» YOUR INSTRUCTIONS
Decide whether each statement agrees with the excerpt about Vetus stern glands below, answering yes or no and quoting the words of the excerpt that settle it. 1. The person writing to Charles says the Vetus unit needs some grease from time to time. 2. That person reports drips from the unit over winter. 3. That person blames the seal for the drip that showed the engine mount had shaken loose.

» EXCERPT PROVIDED
+++
I thought about one of these Vetus water lubed stern glands but didn't like the idea of the mud and grit going through it. Ok for the sae and lakes but not the canals?

 

Alex

Edit: Sorry quoted wrong post :)

 

Hi Charles

 

I have the Vetus "greaserless" unit (it does require a little SILICON grease once in a while,I do it at engine oil change time so that I remember, easily applied with a syringe, takes 5 mins. Can be done afloat no probs.in my experience.)

 

I have found the Vetus unit to be very reliable and watertight, except for a little drop when reversing for long distances. I never get a single drop over winter. Good engine alignment is essential as they can drip if it goes out (my Vetus engine mount shook loose, and it was a drip from the seal that gave the game away; of course this was not the seal to blame.)
+++
» RAW DATA
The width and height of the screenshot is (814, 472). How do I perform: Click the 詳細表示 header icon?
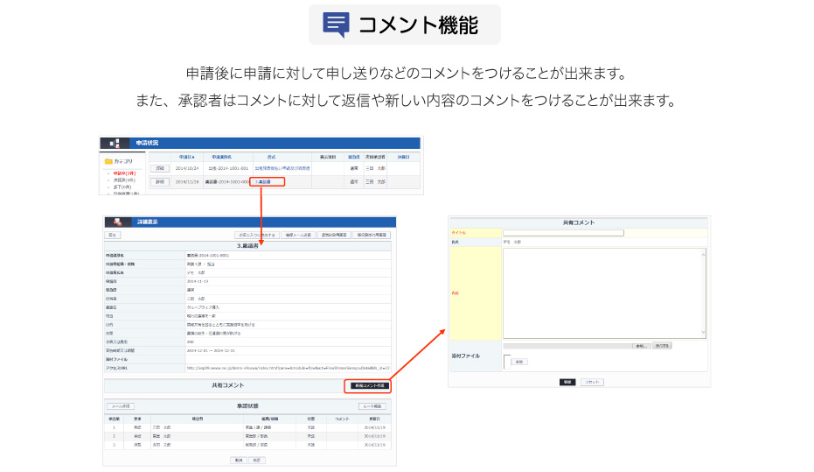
+++
» WRITTEN SOLUTION
1. Yes: "it does require a little SILICON grease once in a while"
2. No: "I never get a single drop over winter."
3. No: "of course this was not the seal to blame."